Repeat step 2 the second week and then again the third week and so on, eliminating a different food each week. Be sure to substitute a healthier version for each food you eliminate to lessen feelings of deprivation.

Additions

Step 1

Eat more chicken, fish, beans, low-fat milk and cheese and fresh produce. Avoid sugary products and products made with white flour. You will find that your sugar cravings will wane and that fruit serves as its replacement.

Step 2

Add healthy foods gradually to your diet. Allow yourself to savor the nuances of foods you hardly ate before.

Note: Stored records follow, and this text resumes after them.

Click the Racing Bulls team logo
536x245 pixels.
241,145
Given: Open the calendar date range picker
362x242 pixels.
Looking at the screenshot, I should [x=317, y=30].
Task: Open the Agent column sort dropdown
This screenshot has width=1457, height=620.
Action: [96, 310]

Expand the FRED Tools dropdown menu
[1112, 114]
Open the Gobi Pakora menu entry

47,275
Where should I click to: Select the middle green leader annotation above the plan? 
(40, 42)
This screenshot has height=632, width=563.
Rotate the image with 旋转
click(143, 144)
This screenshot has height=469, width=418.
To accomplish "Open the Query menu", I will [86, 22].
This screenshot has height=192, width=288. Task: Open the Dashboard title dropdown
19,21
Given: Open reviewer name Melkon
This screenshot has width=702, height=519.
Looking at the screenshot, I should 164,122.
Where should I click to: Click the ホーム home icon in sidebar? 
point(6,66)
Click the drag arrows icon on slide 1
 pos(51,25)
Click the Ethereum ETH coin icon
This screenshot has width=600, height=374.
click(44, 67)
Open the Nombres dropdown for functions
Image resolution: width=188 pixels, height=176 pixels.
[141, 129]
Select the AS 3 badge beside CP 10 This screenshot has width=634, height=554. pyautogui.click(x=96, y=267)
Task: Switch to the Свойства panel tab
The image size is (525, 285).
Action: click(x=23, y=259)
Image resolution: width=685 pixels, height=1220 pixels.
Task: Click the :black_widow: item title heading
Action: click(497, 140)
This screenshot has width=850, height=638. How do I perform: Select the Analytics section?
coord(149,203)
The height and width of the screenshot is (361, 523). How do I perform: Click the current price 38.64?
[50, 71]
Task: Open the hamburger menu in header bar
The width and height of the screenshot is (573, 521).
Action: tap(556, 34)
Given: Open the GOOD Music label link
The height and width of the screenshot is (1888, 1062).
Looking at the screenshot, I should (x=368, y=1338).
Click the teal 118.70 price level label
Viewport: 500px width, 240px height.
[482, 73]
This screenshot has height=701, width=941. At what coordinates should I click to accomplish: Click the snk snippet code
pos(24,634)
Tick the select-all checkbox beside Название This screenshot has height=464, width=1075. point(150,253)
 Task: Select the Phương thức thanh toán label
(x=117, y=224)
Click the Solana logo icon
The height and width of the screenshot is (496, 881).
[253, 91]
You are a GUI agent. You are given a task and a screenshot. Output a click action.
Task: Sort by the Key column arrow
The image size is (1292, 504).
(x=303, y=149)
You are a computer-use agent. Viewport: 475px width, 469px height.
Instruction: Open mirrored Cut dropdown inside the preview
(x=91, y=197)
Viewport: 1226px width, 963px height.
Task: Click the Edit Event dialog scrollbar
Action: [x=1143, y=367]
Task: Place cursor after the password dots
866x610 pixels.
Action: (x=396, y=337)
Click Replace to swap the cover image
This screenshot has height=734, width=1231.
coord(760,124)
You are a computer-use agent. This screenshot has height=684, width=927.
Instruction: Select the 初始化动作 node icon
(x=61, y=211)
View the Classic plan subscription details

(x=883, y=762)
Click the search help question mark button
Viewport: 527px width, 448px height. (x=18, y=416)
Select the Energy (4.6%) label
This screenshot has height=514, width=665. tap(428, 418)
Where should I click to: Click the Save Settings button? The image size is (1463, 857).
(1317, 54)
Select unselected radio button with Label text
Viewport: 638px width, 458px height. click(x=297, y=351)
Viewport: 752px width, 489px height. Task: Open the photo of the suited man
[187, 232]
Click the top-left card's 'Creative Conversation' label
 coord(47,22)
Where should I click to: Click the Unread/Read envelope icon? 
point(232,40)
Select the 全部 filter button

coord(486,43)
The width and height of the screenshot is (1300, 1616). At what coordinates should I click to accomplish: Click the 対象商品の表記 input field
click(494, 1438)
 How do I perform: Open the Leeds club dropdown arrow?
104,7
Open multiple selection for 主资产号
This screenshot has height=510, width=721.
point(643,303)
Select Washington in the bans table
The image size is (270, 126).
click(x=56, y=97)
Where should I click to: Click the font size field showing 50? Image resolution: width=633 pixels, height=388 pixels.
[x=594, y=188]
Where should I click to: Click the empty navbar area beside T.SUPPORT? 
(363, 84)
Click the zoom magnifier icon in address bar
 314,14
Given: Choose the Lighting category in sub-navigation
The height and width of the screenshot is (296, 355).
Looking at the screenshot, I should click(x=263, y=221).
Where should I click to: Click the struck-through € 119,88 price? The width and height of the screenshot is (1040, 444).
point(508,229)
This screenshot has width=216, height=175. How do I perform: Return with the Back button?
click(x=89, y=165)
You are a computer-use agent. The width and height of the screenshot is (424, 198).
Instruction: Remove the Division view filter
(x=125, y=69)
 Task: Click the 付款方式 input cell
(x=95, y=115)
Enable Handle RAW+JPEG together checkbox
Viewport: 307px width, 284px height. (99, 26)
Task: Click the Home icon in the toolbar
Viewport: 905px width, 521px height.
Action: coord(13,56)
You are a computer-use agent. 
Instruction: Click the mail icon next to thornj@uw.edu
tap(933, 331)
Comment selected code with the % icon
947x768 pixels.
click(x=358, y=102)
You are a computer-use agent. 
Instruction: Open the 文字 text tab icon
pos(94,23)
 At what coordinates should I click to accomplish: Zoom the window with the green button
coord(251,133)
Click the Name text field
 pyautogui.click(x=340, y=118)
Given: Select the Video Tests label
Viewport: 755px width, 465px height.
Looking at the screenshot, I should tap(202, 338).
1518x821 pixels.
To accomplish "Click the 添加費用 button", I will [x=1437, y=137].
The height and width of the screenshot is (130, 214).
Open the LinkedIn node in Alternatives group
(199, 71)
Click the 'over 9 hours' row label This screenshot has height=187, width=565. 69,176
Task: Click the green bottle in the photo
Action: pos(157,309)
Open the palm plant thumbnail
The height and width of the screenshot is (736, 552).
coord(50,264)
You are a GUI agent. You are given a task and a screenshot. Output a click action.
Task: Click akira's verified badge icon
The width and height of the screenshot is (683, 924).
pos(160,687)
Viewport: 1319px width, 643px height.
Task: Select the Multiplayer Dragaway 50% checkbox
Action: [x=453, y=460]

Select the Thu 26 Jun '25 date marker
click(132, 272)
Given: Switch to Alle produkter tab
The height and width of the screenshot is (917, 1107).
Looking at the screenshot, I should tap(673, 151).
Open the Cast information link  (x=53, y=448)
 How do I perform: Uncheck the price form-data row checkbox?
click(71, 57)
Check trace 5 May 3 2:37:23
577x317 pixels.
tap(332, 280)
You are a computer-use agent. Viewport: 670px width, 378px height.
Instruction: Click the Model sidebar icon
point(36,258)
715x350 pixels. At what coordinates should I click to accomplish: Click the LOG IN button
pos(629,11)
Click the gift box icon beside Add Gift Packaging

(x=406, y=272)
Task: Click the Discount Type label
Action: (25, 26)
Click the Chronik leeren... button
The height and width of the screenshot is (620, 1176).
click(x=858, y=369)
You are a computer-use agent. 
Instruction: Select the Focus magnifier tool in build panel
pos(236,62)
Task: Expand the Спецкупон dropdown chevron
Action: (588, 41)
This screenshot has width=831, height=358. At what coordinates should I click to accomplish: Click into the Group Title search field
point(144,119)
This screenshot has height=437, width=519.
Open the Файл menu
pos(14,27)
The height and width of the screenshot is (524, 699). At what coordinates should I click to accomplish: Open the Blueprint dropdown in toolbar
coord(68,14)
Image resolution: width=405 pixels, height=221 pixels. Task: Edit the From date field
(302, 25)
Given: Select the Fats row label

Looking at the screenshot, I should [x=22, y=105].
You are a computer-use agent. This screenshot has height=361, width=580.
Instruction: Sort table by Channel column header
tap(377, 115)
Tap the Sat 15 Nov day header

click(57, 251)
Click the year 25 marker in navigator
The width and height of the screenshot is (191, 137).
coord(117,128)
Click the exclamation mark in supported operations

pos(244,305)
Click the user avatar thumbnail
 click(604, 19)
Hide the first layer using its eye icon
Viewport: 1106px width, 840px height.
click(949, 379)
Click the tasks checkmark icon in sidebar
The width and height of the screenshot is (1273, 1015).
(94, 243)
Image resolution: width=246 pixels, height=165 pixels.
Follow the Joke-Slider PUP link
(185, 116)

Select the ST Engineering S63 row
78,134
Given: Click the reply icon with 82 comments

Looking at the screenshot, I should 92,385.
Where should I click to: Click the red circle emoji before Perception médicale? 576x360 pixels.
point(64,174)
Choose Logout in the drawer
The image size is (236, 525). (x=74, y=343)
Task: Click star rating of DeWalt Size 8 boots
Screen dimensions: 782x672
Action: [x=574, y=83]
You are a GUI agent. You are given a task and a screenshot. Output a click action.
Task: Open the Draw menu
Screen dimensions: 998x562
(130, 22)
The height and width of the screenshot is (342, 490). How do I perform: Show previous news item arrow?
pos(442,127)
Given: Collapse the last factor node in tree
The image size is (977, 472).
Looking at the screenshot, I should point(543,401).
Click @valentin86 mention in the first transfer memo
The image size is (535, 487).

As weeks pass, continue to add new foods.

Step 3

Introduce whole foods into your diet. Replace highly processed foods that have preservatives and other additives with fresh foods. Try fresh produce instead of canned or frozen varieties.

Step 4

Eliminate white flour products and discover how delicious whole grain breads, cereals and pastas taste. Recognize whole grains not only by their brownish color but also by finding the words "whole wheat" or "whole grain" high in the product's ingredients list.

Step 5

Eat lots of foods that contain antioxidants, cancer and heart disease fighting properties. Make berries, red grapes, nuts and seeds your regular snack foods. Eat vegetables every day at lunch and dinner. Look for other foods that fight disease.

Organic foods

Step 1

As you become more comfortable with the new types of foods you eat regularly, consider buying as many organic foods as possible. Understand that organic means free of pesticides, antibiotics and fertilizers, all of which can harm your health.

Step 2

Remember to also shop for organic meats and dairy products which come from animals raised without chemicals and antibiotics. Pork, beef, chicken, eggs and dairy come in organic varieties.

Step 3

Check for the "organic" seal on packaged foods. Do your shopping at health food stores if your regular grocer does not carry organic products.

Step 4

Be aware that organic fresh foods such as produce will not be as "pretty" or as large as their chemical-laden counterparts. Choose products for their nutrients, flavor and healthful methods of growing instead of by their size and color.